## REQUEST A:
In the risk excerpt below, what is the weighted average period to maturity for the fixed rate assets?
## REQUEST B:
Please return the risk excerpt below from "On the basis" to "(2008: 0.8 years).".

The sensitivity of a 10 per cent. increase or decrease in the
valuation of the fixed and current asset investments (keeping all
other variables constant) would increase or decrease the net asset
value and return for the year by £2,748,000 (2008: £3,402,000).
Cash flow interest rate risk
It is the Company's policy to accept a degree of interest rate risk
on its financial assets through the effect of interest rate changes.
On the basis of the Company's analysis, it is estimated that a fall
of one percentage point in all interest rates would have reduced
total return before tax for the year by approximately £57,000 (2008
:£81,000).
The weighted average interest rate applied to the Company's fixed
rate assets during the year was approximately 7.5 per cent. (2008:
9.4 per cent.). The weighted average period to maturity for the fixed
rate assets is approximately 1.3 years (2008: 0.8 years).
Credit risk
Credit risk is the risk that the counterparty to a financial
instrument will fail to discharge an obligation or commitment that it
has entered into with the Company. The Company is exposed to credit
risk through its debtors, investment in unquoted loan stock, and
through the holding of floating rate notes and cash on deposit with
banks.
The Manager evaluates credit risk on loan stock instruments and
floating rate notes prior to investment, and as part of its ongoing
monitoring of investments. In doing this, it takes into account the
extent and quality of any security held. Typically loan stock
instruments have a first fixed charge or a fixed and floating charge
over the assets of the investee company in order to mitigate the
gross credit risk. The Manager receives management accounts from
investee companies, and members of the investment management team
often sit on the boards of unquoted investee companies; this enables
the close identification, monitoring and management of
investment-specific credit risk.

## RECORDED DATA:
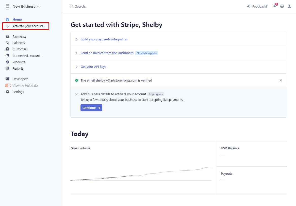The height and width of the screenshot is (206, 296).
Task: Click the Continue button
Action: point(91,108)
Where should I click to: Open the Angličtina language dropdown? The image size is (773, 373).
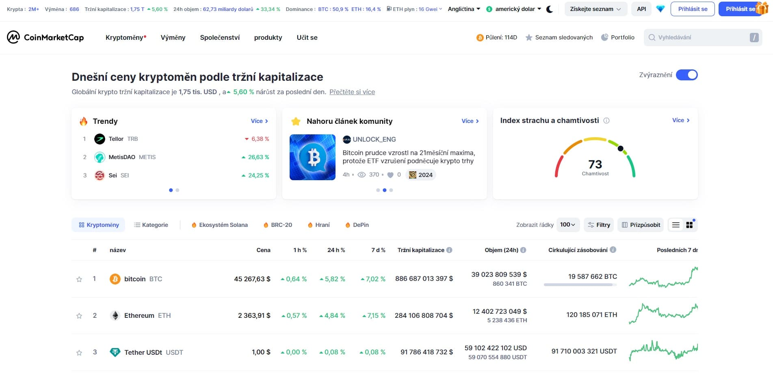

## REPLY A:
Approximately 1.3 years.

## REPLY B:
On the basis of the Company's analysis, it is estimated that a fall
of one percentage point in all interest rates would have reduced
total return before tax for the year by approximately £57,000 (2008
:£81,000).
The weighted average interest rate applied to the Company's fixed
rate assets during the year was approximately 7.5 per cent. (2008:
9.4 per cent.). The weighted average period to maturity for the fixed
rate assets is approximately 1.3 years (2008: 0.8 years).